PROVIDED RECORDS »
— Begin —
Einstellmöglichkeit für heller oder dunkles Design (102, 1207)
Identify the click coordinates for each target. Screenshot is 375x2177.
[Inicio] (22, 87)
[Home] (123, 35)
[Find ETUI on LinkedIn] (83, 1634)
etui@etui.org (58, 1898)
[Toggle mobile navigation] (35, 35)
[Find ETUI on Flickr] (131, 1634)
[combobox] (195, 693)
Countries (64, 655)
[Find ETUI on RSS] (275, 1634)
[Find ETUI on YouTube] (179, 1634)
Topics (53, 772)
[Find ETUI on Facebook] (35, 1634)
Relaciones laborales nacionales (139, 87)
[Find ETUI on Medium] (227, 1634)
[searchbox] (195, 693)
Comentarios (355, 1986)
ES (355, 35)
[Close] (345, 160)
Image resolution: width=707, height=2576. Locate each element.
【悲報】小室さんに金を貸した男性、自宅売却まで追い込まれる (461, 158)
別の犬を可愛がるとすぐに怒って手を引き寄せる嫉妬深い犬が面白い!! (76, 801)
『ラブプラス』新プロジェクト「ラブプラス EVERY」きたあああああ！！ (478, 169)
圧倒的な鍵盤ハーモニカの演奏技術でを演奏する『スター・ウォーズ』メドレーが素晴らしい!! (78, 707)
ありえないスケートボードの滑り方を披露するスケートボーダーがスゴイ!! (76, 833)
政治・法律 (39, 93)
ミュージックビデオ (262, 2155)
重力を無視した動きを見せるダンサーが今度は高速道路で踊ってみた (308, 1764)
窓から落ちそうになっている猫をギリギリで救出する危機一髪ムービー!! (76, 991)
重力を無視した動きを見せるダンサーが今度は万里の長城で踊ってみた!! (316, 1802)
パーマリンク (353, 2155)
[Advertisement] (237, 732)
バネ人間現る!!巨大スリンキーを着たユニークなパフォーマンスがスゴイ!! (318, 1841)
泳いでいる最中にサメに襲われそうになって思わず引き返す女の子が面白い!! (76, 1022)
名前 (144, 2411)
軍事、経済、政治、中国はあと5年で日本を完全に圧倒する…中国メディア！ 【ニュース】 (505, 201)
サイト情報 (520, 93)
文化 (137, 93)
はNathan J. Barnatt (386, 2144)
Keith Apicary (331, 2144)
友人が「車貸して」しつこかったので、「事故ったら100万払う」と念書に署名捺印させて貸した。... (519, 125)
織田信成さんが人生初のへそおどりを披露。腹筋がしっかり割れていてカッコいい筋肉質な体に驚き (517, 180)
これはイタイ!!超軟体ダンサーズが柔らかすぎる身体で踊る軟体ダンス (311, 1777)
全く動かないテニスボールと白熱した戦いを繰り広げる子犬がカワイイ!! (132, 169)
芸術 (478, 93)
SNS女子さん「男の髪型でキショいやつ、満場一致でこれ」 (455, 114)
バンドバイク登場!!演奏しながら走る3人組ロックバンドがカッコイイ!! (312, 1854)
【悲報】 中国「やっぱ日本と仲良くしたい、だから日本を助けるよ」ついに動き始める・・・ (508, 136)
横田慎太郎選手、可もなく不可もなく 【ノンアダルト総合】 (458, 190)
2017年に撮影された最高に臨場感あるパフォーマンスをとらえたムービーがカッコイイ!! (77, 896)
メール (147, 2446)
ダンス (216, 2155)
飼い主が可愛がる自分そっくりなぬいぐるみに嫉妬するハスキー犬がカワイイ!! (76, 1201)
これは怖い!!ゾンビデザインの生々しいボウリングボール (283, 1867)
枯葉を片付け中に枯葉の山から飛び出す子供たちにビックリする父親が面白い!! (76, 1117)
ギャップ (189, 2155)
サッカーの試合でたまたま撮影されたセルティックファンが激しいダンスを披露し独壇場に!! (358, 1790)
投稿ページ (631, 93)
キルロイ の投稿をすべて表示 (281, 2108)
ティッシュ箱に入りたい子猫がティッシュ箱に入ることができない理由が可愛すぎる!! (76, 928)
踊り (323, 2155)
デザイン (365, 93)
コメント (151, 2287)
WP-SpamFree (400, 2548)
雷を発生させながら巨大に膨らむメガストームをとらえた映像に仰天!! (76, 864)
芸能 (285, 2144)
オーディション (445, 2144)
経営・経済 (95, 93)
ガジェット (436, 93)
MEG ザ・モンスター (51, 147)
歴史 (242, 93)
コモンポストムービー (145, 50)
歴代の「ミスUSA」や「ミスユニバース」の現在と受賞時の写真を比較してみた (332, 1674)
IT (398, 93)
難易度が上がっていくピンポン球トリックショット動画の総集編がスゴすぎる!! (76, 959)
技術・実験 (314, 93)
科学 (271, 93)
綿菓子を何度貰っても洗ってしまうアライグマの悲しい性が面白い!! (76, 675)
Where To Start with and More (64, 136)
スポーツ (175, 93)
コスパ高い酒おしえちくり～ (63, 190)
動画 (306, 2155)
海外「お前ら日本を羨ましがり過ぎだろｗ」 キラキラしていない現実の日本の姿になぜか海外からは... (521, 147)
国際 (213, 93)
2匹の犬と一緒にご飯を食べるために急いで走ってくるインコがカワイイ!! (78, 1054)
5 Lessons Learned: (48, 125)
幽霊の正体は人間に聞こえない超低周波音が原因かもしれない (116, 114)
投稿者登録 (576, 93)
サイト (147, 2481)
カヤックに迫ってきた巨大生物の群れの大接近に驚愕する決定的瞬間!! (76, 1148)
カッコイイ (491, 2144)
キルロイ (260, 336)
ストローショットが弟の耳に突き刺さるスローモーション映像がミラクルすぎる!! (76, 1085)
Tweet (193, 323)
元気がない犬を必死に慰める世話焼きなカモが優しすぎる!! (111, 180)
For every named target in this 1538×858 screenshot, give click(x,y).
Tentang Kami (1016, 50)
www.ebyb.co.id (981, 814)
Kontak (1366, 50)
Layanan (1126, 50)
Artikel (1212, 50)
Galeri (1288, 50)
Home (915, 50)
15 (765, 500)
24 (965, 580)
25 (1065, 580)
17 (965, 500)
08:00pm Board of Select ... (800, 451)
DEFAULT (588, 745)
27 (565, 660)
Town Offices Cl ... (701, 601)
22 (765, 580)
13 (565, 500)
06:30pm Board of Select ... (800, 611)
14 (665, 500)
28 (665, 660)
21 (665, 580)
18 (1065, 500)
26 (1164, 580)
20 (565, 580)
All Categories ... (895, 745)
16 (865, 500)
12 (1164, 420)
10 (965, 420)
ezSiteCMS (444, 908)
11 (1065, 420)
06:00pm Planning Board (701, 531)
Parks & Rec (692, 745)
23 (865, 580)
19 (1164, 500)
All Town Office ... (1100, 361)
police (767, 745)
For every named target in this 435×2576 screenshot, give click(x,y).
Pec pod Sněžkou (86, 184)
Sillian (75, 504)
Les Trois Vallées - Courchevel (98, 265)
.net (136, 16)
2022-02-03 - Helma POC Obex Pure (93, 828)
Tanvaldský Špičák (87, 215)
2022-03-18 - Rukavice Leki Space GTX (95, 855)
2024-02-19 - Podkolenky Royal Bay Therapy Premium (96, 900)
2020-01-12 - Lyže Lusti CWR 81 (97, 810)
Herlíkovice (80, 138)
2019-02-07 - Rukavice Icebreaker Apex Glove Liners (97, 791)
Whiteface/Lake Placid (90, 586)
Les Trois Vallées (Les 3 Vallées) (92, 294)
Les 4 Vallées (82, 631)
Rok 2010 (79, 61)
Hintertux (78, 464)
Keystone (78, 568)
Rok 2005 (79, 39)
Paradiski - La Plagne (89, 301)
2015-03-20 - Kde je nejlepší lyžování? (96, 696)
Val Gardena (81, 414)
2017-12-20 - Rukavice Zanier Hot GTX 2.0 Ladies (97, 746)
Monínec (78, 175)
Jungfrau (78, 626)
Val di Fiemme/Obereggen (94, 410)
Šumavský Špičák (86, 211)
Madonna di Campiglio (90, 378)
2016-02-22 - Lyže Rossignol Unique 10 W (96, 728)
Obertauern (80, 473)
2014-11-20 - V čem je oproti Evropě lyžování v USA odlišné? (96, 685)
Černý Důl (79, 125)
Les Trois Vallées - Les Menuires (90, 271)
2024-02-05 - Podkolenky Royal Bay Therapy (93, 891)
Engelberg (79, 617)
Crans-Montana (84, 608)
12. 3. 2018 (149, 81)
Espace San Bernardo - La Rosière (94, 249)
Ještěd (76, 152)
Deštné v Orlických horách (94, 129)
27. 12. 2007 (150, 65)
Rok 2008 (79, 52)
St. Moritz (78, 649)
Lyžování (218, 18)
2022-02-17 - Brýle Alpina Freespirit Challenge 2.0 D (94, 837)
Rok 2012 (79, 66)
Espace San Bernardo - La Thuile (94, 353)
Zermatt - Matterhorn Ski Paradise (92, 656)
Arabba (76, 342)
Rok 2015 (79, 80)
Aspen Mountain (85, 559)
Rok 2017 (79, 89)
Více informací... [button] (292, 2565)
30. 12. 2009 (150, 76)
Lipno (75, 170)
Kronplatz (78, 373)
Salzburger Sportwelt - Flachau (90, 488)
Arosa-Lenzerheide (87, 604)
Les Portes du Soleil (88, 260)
— End —
TASK TO CARRY OUT » Reproduce the lines of the listing verbatim, starting at the line containing "歴代の「ミスUSA」や「ミスユニバース」の現在と受賞時の写真を比較してみた (332, 1674)" and ending at the line containing "Tentang Kami (1016, 50)", both included.

WRITTEN RESPONSE »
歴代の「ミスUSA」や「ミスユニバース」の現在と受賞時の写真を比較してみた (332, 1674)
IT (398, 93)
難易度が上がっていくピンポン球トリックショット動画の総集編がスゴすぎる!! (76, 959)
技術・実験 (314, 93)
科学 (271, 93)
綿菓子を何度貰っても洗ってしまうアライグマの悲しい性が面白い!! (76, 675)
Where To Start with and More (64, 136)
スポーツ (175, 93)
コスパ高い酒おしえちくり～ (63, 190)
動画 (306, 2155)
海外「お前ら日本を羨ましがり過ぎだろｗ」 キラキラしていない現実の日本の姿になぜか海外からは... (521, 147)
国際 (213, 93)
2匹の犬と一緒にご飯を食べるために急いで走ってくるインコがカワイイ!! (78, 1054)
5 Lessons Learned: (48, 125)
幽霊の正体は人間に聞こえない超低周波音が原因かもしれない (116, 114)
投稿者登録 (576, 93)
サイト (147, 2481)
カヤックに迫ってきた巨大生物の群れの大接近に驚愕する決定的瞬間!! (76, 1148)
カッコイイ (491, 2144)
キルロイ (260, 336)
ストローショットが弟の耳に突き刺さるスローモーション映像がミラクルすぎる!! (76, 1085)
Tweet (193, 323)
元気がない犬を必死に慰める世話焼きなカモが優しすぎる!! (111, 180)
For every named target in this 1538×858 screenshot, give click(x,y).
Tentang Kami (1016, 50)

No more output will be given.